SpywareBlaster
- SpywareBlaster 4 Screenshot
- Developer(s): BrightFort
- Stable release: 6.0 / 15 August 2020; 4 years ago
- Operating system: Microsoft Windows
- Type: Antispyware
- License: Freeware
- Website: www.brightfort.com/spywareblaster.html

= SpywareBlaster =

Microsoft Windows software

SpywareBlaster is an antispyware and antiadware program for Microsoft Windows designed to block the installation of ActiveX malware.

==Overview==
SpywareBlaster is a program intended to prevent the download, installation and execution of most spyware, adware, browser hijackers, dialers and other malicious programs based on ActiveX.

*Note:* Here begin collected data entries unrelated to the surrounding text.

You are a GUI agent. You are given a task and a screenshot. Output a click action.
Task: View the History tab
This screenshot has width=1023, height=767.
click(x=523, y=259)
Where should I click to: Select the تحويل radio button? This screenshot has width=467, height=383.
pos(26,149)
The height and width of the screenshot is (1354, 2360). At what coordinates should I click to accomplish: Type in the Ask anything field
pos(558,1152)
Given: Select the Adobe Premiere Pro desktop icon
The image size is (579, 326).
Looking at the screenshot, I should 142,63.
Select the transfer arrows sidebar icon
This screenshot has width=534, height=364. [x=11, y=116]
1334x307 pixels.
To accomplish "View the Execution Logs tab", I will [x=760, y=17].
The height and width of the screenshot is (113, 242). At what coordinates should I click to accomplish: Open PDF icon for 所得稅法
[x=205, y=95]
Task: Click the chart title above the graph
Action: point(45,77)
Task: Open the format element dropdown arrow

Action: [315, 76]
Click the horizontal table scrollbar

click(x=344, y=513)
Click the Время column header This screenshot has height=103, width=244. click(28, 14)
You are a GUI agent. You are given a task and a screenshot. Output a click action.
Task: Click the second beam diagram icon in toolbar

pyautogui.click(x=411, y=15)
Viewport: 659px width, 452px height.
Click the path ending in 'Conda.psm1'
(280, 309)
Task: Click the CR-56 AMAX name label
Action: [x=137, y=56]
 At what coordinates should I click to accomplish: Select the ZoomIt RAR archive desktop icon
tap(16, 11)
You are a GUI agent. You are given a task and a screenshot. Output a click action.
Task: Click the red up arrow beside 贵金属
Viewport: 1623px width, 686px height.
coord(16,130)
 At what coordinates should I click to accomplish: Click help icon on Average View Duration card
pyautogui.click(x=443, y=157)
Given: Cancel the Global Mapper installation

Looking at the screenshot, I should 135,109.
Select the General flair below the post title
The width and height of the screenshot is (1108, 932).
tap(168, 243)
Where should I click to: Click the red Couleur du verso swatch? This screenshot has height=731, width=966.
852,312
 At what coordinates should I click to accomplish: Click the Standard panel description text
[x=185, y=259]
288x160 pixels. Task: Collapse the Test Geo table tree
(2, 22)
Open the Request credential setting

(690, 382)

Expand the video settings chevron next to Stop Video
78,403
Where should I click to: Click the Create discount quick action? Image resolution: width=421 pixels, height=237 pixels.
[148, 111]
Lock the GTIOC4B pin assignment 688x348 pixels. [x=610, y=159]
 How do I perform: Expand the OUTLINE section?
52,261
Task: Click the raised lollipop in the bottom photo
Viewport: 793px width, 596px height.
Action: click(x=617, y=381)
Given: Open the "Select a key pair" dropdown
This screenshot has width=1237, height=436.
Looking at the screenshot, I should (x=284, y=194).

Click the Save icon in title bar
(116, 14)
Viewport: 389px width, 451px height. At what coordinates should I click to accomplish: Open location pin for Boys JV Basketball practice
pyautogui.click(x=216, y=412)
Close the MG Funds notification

SpywareBlaster works on the basis of "blacklists" (Activating the "Killbit") Clsid of known malware programs, preventing them from infecting the protected computer. This approach differs from many other anti-spyware programs, which typically offer the user a chance to scan the hard drive and computer memory to remove unwanted software after it has been installed.

SpywareBlaster allows the user to prevent privacy risks such as tracking cookies. Another feature is the ability to restrict the actions of websites known as distributors of adware and spyware. SpywareBlaster supports several web browsers, including Internet Explorer, Mozilla Firefox, Google Chrome and Microsoft Edge.

SpywareBlaster is currently distributed as freeware, for non-commercial users.